If you accept injustice, then you become unjust. And if you will not permit the exchange of ideas, then you become restricted in your own actions. There’s no two ways about it…The question is not whether you win. That isn’t the question. The question is what happens to you inside, what kind of a person are you. Are you a student or are you a trainee? That’s the question. I don’t know whether we’ll win or not. We’ll try as best we can. But this is what those of us who believe in ideas have got to do in order to preserve our self-respect. There’s no other alternative.

The school year ended with no definite resolution, but by the next fall, McClellan had been reinstated. Students questioned what had happened in the interim—did the administration think that it was going to lose the case? The Editor of the newspaper noted that speculators agreed that “the testimony wasn’t painting a very rosy picture for the administration’s case, or at least was indicating that the fight would be long and bitter, that individuals who had no desire to be dragged any deeper into the mire would have to be, and, in short, it created a serious question of whether or not it would be worth it in the end, even if a legal victory resulted for the administration.” Some information about the settlement is clearer now than in July 1968.


Jamrich Re-instates McClellan


In mid-March, John X. Jamrich had been announced as the next President of the university. The students had contemplated sending him a letter asking his position on the McClellan issue, but worried that he might not have studied the issue fully yet and did not want to “convey an air of hostility.” By April, Jamrich had met with faculty members about the McClellan issue and had been in touch with a national-level AAUP official, Jordan Kurland, about issues of “academic governance” such as the McClellan case. In May, he met with national AAUP officials about the case, but his personal stance on the case was still not clear.

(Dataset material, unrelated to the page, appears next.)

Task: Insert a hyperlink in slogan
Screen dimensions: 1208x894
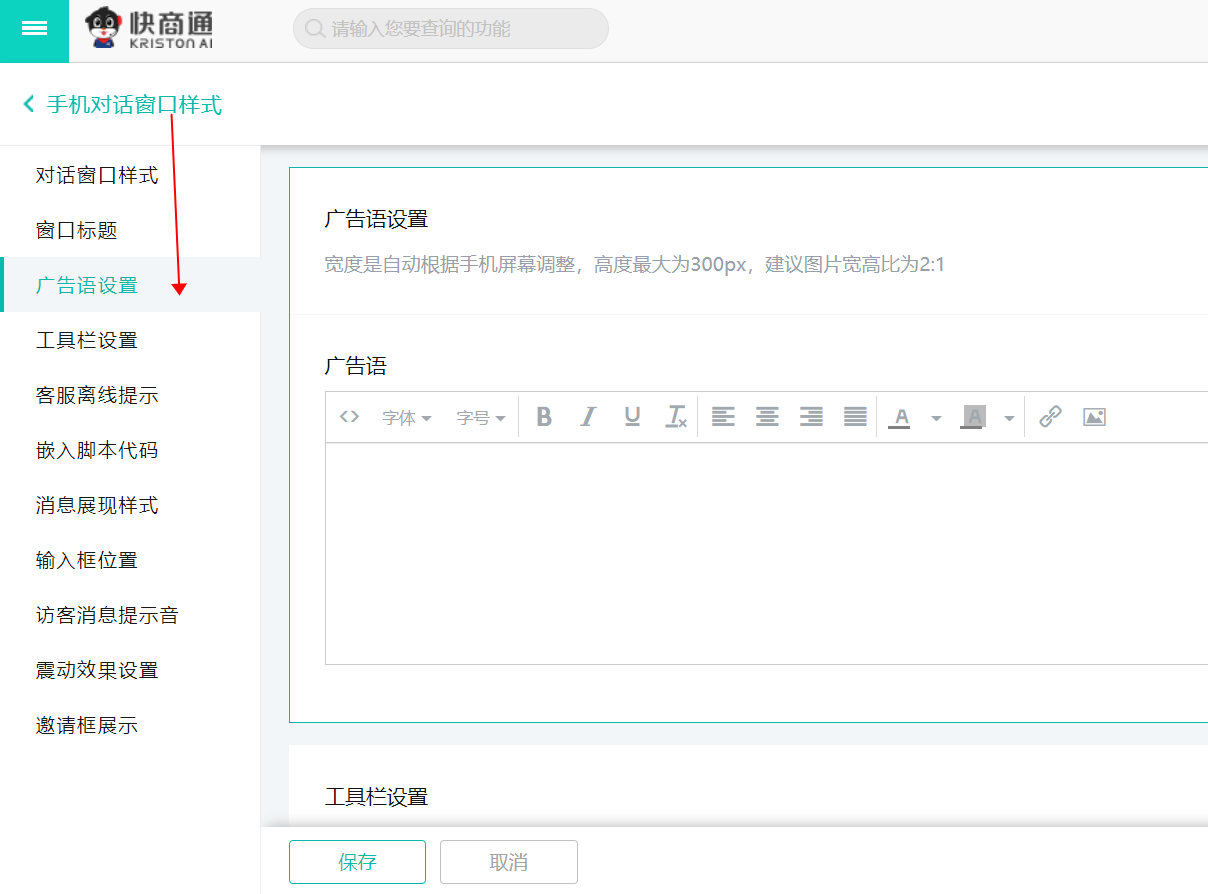Action: point(1050,417)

In late May, McClellan’s lawyers tried to get an injunction that would require McClellan’s job and pay to be continued until the actual court case occurred, but the judge refused. Both sides also filed court case briefs in early June. The judge set the trial to begin in August. In the interim, however, they settled out of court. In an interview, McClellan described what happened:

When I settled with Jamrich, it was at a place downstate. And John McGoff was there and Jamrich was there and a couple of other members of the Board of Control. I remember walking outside and John McGoff had hurt his foot and he was kind of limping along…and a train came by. And John McGoff was going on about how he liked trains and then Jamrich came out and the three of us stood there and “we could work something out” said Jamrich…my case was in federal court at that point. So I was quote, given my job back, end quote. I wasn’t given tenure and my raise for that year I believe was $200.

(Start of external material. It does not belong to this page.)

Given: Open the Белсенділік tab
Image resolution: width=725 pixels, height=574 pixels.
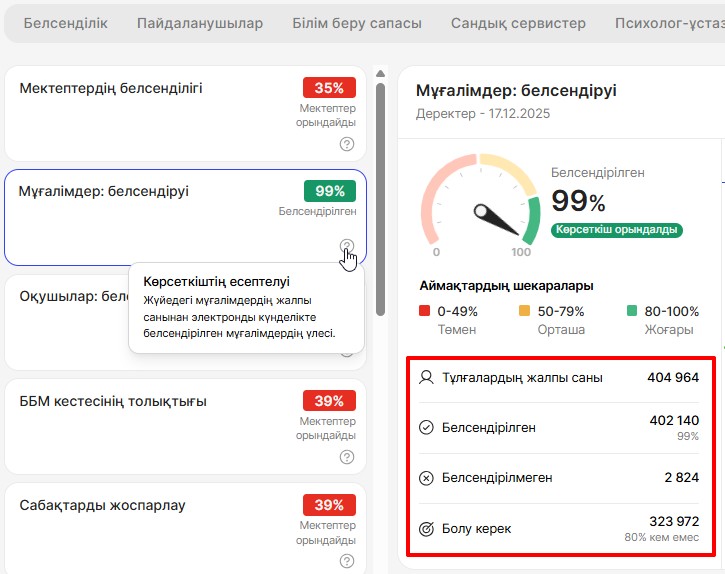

On July 2, McClellan’s reinstatement was announced in the Northern News. As students discovered that the McClellan controversy had come to a close, there was a sense that the student body, administration, and faculty had finally learned to work together, just as many had felt after the protests supporting Harden. The Editor of the Northern News wrote a dramatic article in July of 1968 entitled “America is Change, NMU is America” which exemplified this sense of optimism in the future.

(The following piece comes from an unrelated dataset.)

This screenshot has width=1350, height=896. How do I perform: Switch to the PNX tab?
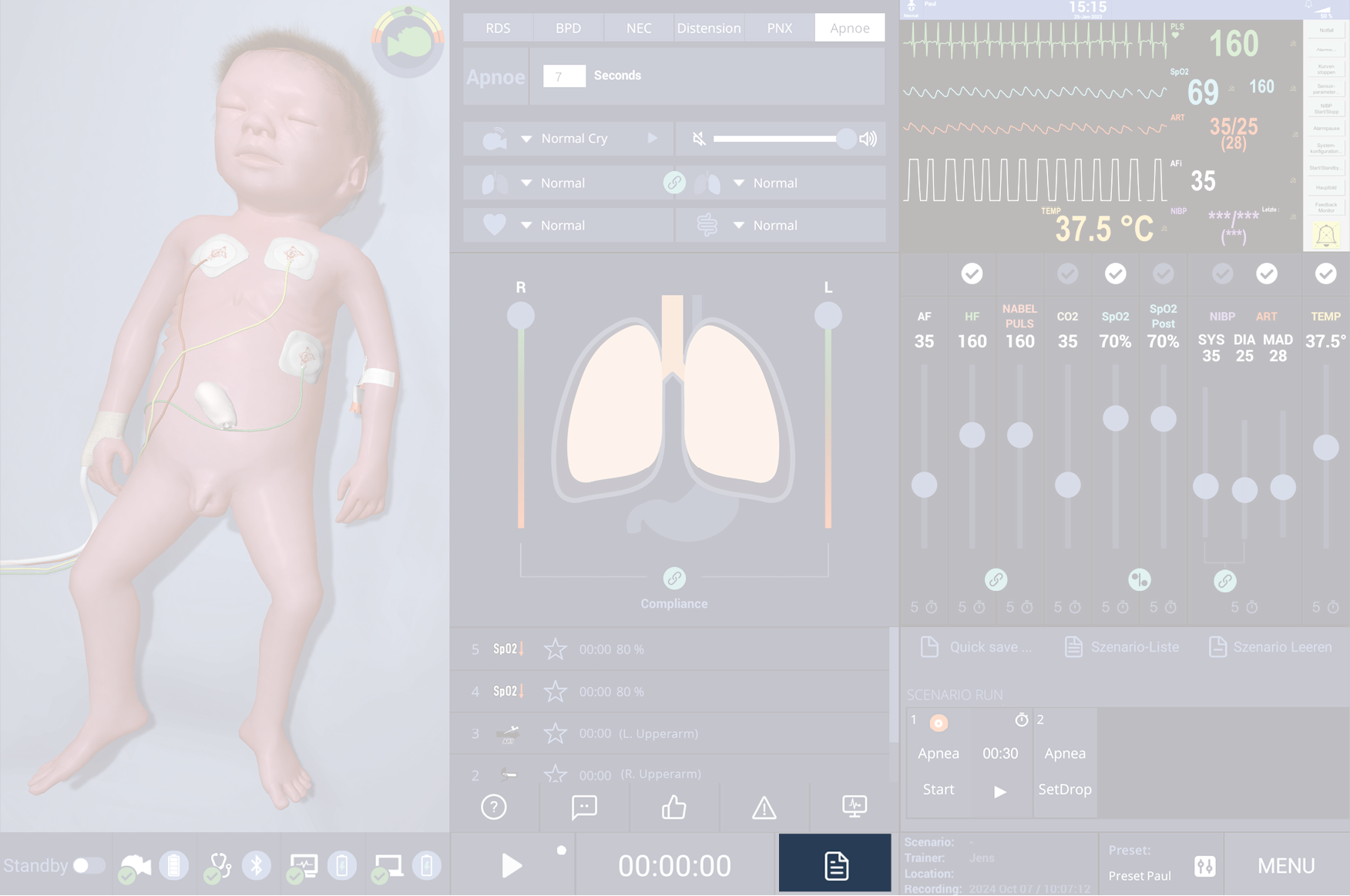(779, 28)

"Various frustrated individuals at the time found themselves predicting the end for the University. The University was supposed to be sick beyond possible cure. According to these people the only way to save it was to tear it down to the last brick and start all over. It is very interesting that you can save by destroying it, but none the less this was the contention… Northern Michigan University has not been destroyed. It is not dead. It has in fact gained from that hectic and heated controversy a new breath of life.

As the University’s vigorous new President, John X. Jamrich, assumes the responsibility of leadership with the announced intention of meeting this nationwide problem of academic governance, it appears that the University could be on the threshold of a great tomorrow that will have the administration, faculty, and student body working together toward fine achievements…

Yes, America is change and Northern Michigan University is America. To the weak, the short-sighted, this conflict that can arise out of change spells nothing more than the bitter end, but to the bold and strong, this is where is found the possibility of a greater tomorrow."